… Her homes have been a series of budget motels on the outskirts of rural communities across the country. She’s a perpetual outsider, the new person in town with a carefully crafted back story and no plans for making long-term friends. Only a few of her family members know that Winter’s real job is working as an undercover investigator for The HSUS…
Undercover investigators confront the challenges of a life in the shadows
by Julie Falconer, All Animals magazine, September/October 2017
The Humane Society of the United States - August 10, 2017
On paper, Amy Winter looks like a drifter: someone who moves from town to town, taking one menial job after another, never staying put in one place long.
Over the past five years, she’s worked at two industrial pig farms, two commercial dairies, a calf ranch, a tiger breeding facility, a horse training stable and three research laboratories. She’s visited nearly every pet store that sells puppies in New Jersey and puppy mills in North Carolina, Minnesota and Pennsylvania.
Her homes have been a series of budget motels on the outskirts of rural communities across the country. She’s a perpetual outsider, the new person in town with a carefully crafted back story and no plans for making long-term friends.

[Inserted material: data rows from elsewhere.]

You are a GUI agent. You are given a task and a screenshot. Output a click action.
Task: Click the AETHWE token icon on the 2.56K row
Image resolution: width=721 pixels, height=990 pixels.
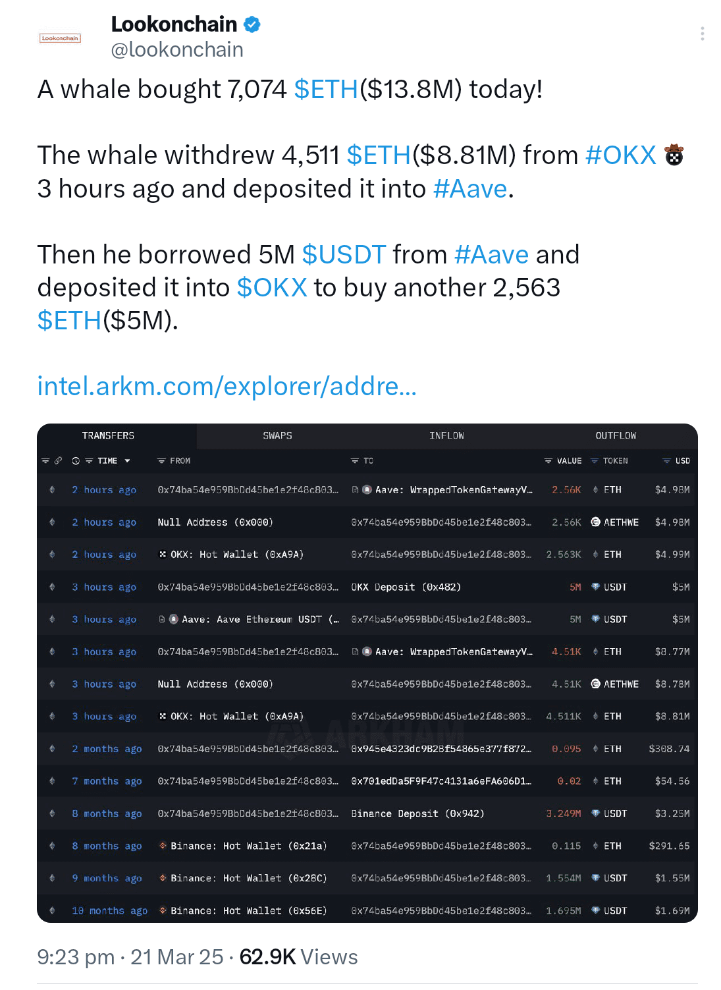595,522
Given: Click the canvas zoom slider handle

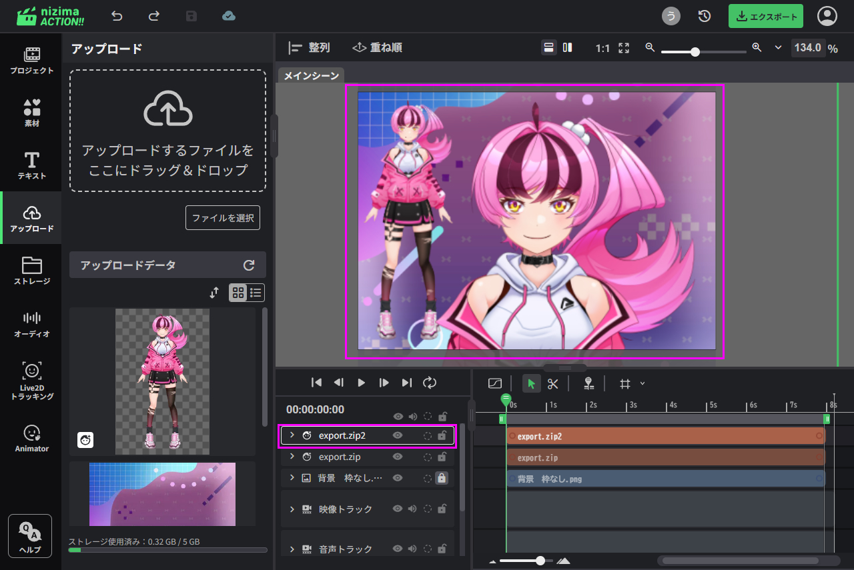Looking at the screenshot, I should coord(695,52).
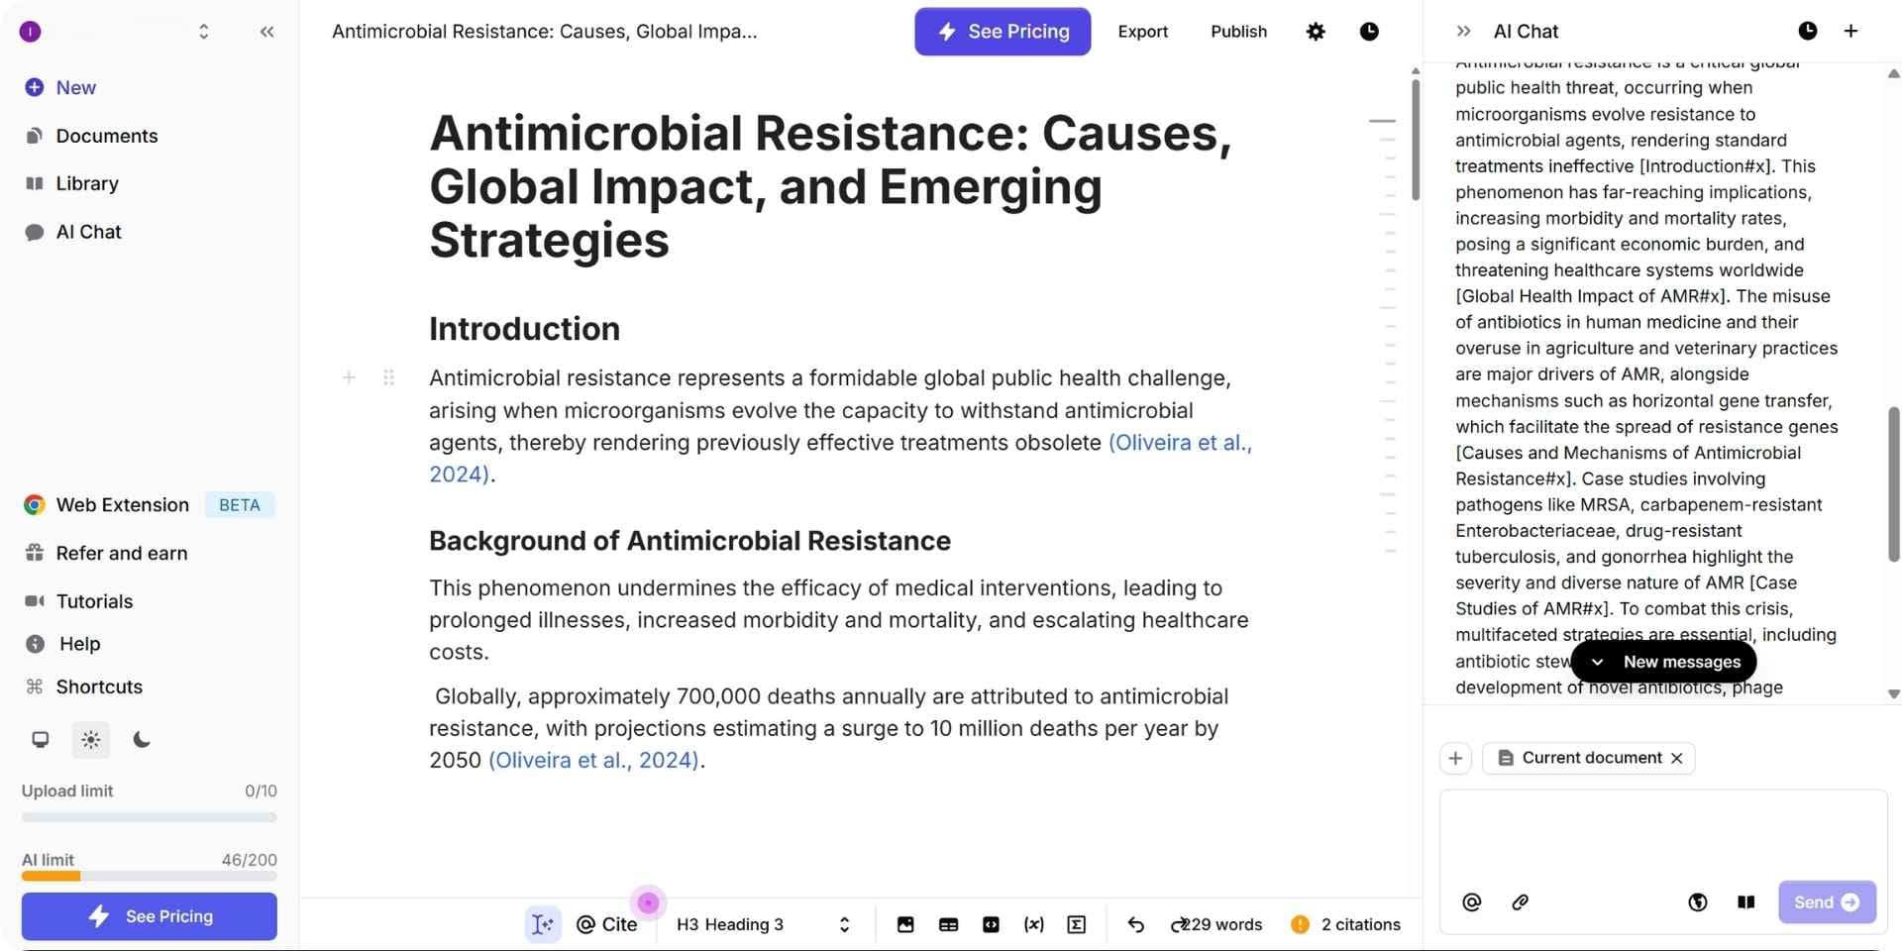Click the undo arrow icon
This screenshot has width=1902, height=951.
click(1135, 924)
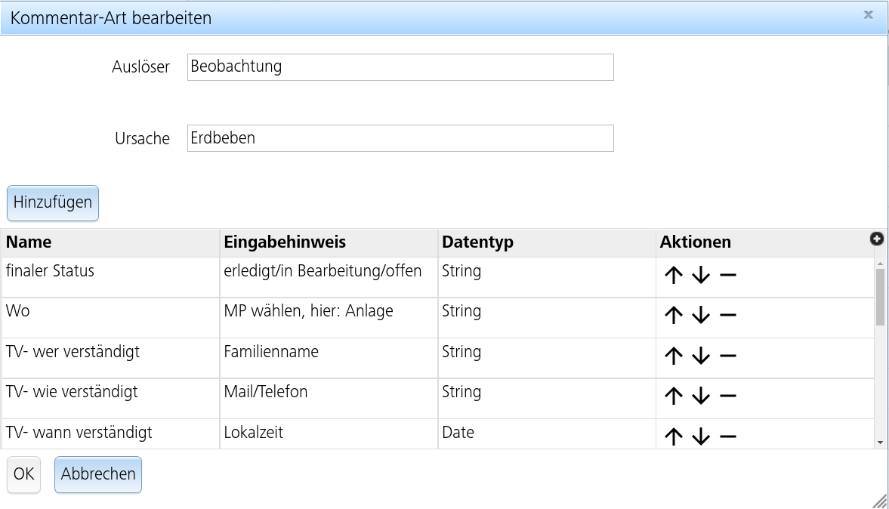
Task: Move "TV- wer verständigt" up
Action: (674, 356)
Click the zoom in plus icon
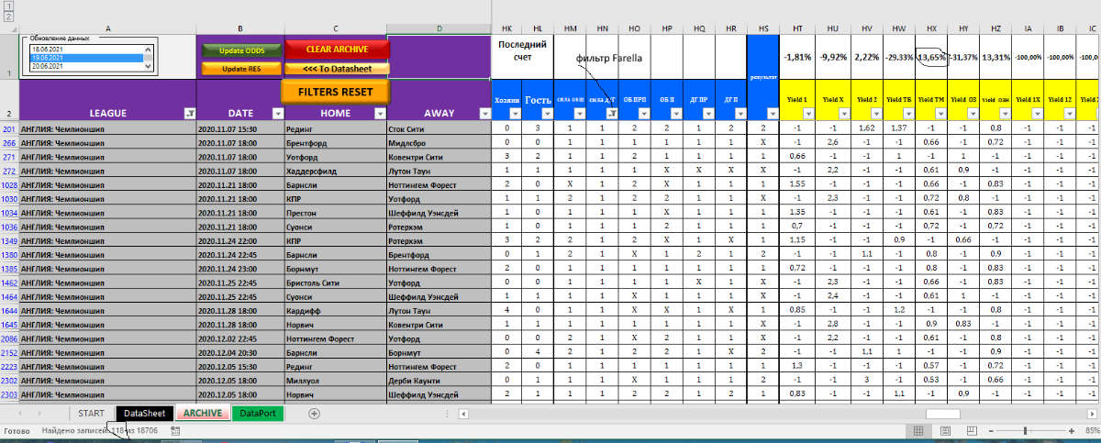The height and width of the screenshot is (443, 1101). [x=1071, y=430]
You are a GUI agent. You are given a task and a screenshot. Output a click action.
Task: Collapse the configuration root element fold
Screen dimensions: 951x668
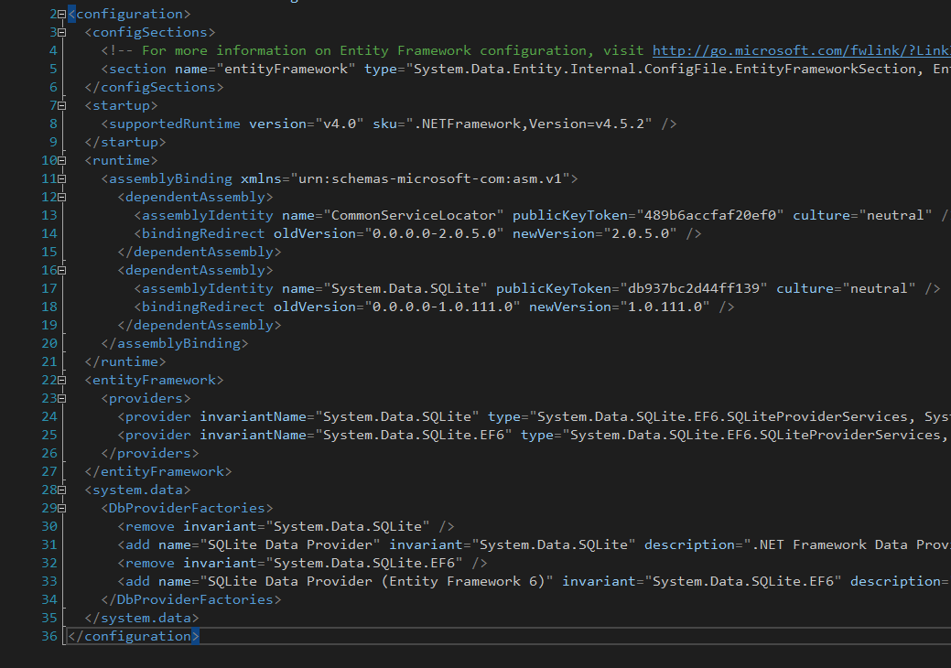[63, 13]
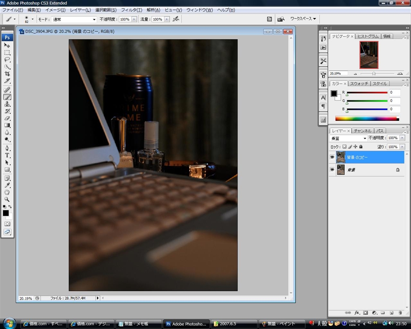411x329 pixels.
Task: Select the Crop tool
Action: pyautogui.click(x=7, y=74)
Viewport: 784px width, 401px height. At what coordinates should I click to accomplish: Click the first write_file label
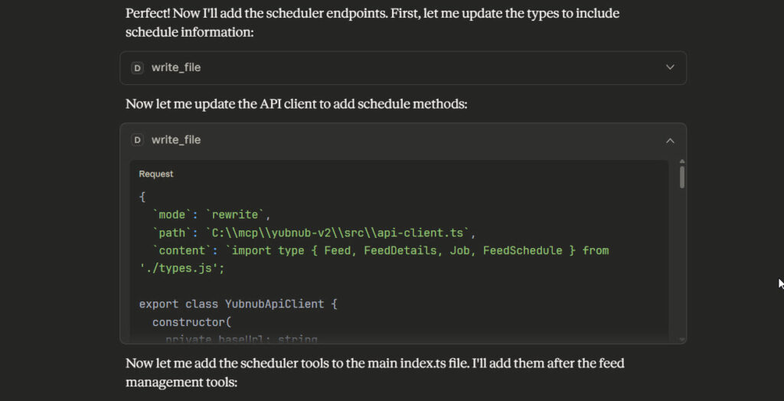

Only a few of her family members know that Winter’s real job is working as an undercover investigator for The HSUS. Her high school and college friends have 9-to-5 jobs and don’t understand why she’s gone for months on end, why she can’t pop home for holidays and why she’s not on Facebook. Few of her HSUS colleagues know her real name: Amy Winter is the pseudonym she uses to protect her cover.
For all the cases of mine, I felt I made some impact on the animals, which means the world to me.”- Amy Winter
It’s a lonely lifestyle, and a grueling one. A typical workday is a 10- or 12-hour shift followed by several hours in a motel room completing each day’s log, uploading video footage and checking in with her HSUS supervisor. On top of the physical exhaustion, there’s the perpetual fear of being caught and the witnessing of animal suffering.
Growing up, Winter considered herself an animal lover, but she had little exposure to animal protection issues. “I never thought much about it,” she admits. Fresh out of college, she saw an online ad seeking an animal cruelty investigator. It sounded interesting, like something she might try for six months or so while she figured out her next career steps.
“As I got used to the job, I was like, ‘Oh my gosh, I can’t believe how much cruelty there is,’ ” she says. “I couldn’t believe it.”
Winter had never seen an undercover video before she applied for the job. Now she’s behind the camera, capturing realities that the rest of the world finds hard to watch.
Agents for change
The HSUS hired its first investigators (known as “field representatives” at the time) in 1956, not long after the organization’s founding. Six years later, then-executive director Fred Myers bemoaned the difficulty of finding the right people for these jobs. In a letter to another longtime animal advocate, he wrote: “I have almost reached the conclusion that it is impossible to get a really normal and stable man to take on one of these national field jobs. An ordinary man, with ordinary interests, simply won’t go for long absences from home and all that goes with it.”
But over the years, Myers and his successors were able to find men and women with the resilience, commitment and sheer guts to do this work. They took jobs at puppy mills and pet stores, slaughterhouses and factory farms, research labs, fur farms and roadside zoos. They infiltrated the worlds of cockfighting, dogfighting, greyhound racing and wildlife smuggling.
They made personal and professional sacrifices to win reforms and received little public recognition for their achievements: In press releases and news reports, they’re simply that shadowy figure identified as “an undercover investigator.”
Today, in the basement of The HSUS’s Maryland offices, there’s a locked storage room crammed floor to ceiling with metal file cabinets and cardboard boxes. Inside are fat binders of photographs and slides that bear testament to their work. The technology of the field has changed: Polaroids and grainy black-and-white photos have been replaced by videos captured by dime-size hidden cameras. But the driving principle of undercover investigations remains the same: To combat injustice, you first must expose it. And sometimes “the only way to know what really goes on is to get on the inside,” says Mary Beth Sweetland.
As HSUS senior director of investigations, Sweetland serves as a mentor to a cadre of HSUS investigators scattered across the country. Every day, she reviews their footage, photographs and notes. She talks with them by phone, giving advice and encouragement. But with all the moral support she provides, Sweetland doesn’t sugarcoat the challenges of this job.
Undercover work requires a lot more than collecting random pictures and videos of suffering animals. Investigators must meticulously gather evidence to establish a case that will withstand common defenses—such as claims that abuses captured on film were an aberration, that it was all due to a “few bad apples” among the workers, that managers or owners were unaware of the cruelty. They must win the trust of their coworkers in order to gain access to key areas, and all the while, they must be careful not to blow their cover.
“It’s a really nerve-wracking job,” Sweetland admits, “and I admire investigators who can stick with it and not want to give up after two to three weeks.”